What the Institute, who are lucky enough to have well paid jobs, fail to understand is that figures from the Joseph Rowntree Foundation reveal that in 2007-8 13.5 million people were living below the 60 per cent of the median earnings low-income threshold. This figure of 13.5m constitutes a growth of 1.5m over the three previous years.
The number of people living under 40 per cent of median income threshold has seen a year-on-year increase over the eight years preceding 2007-8. The number of people below this threshold is the highest since records began in 1979.
Yesterday (5 January) Dave Prentis, UNISON’s General Secretary, said:“This “manifesto” will not lead to economic recovery, it will lead to the exploitation of hundreds of thousands of workers. “The minimum wage for young people is low, and it is disgraceful that they are being targeted by the CIPD and singled out as being, “lucky enough to have jobs”.
“Vulnerable young people, who are struggling to get by on a starting rate of just £3.57 an hour, should not have to pay the price for greedy bankers’ mistakes.
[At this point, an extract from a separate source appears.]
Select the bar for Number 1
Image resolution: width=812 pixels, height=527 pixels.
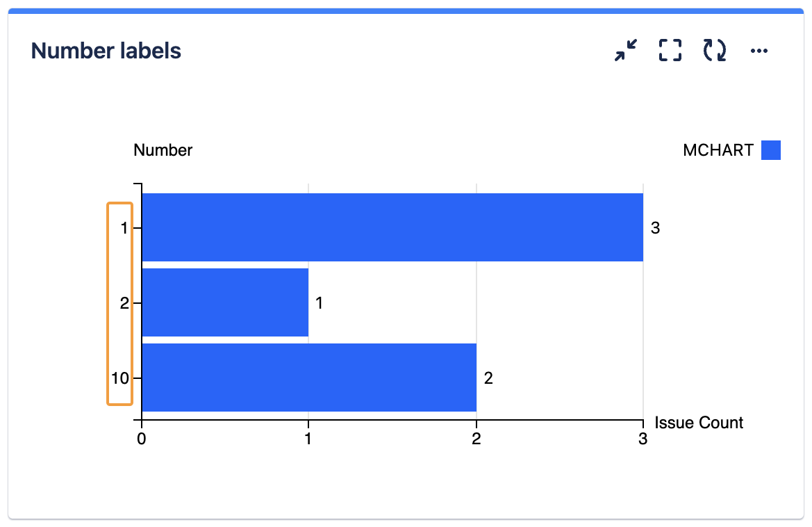tap(392, 227)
“Those aged over 22 are expected to feed a family and pay their bills on just £5.80 per hour - calls to freeze the National Minimum Wage will not help the ‘lost generation’, it will fuel it.
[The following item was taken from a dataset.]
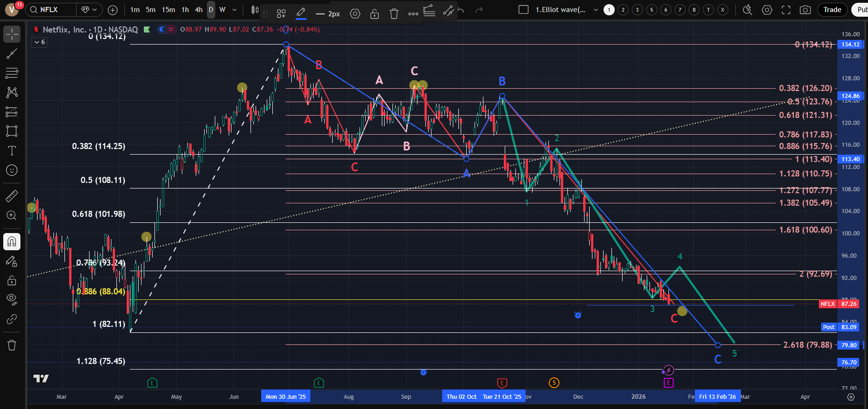Open line color pencil in drawing toolbar
The image size is (868, 409).
301,13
“It is not right that public sector workers, who selflessly keep on our heating and lighting, care for our children, our sick and vulnerable, keep our roads and streets clean and safe, every day of the year, should be made to pay for the bankers' folly with pay freezes.
http://www.unison.org.uk/asppresspack/pressrelease_view.asp?id=1688
Prentis is absolutely right to criticise the CIPD for suggesting an already too low minimum wage should be frozen. In relation to prices, housing costs and other living expenses, the minimum wage has failed to keep pace with inflation. Over the course of its life the minimum wage has acted as a brake on wage increases, even during periods of economic growth.
Furthermore, by bolstering the minimum wage with benefits such as working tax credits, we have effectively been subsidising the profits of employers through the taxpayer. What the CIPD should be arguing for in the context of the worst recession since the 1930s, is for a substantial increase in the minimum wage along with the implementation of a maximum wage to offset inflation all within a progressive income tax system.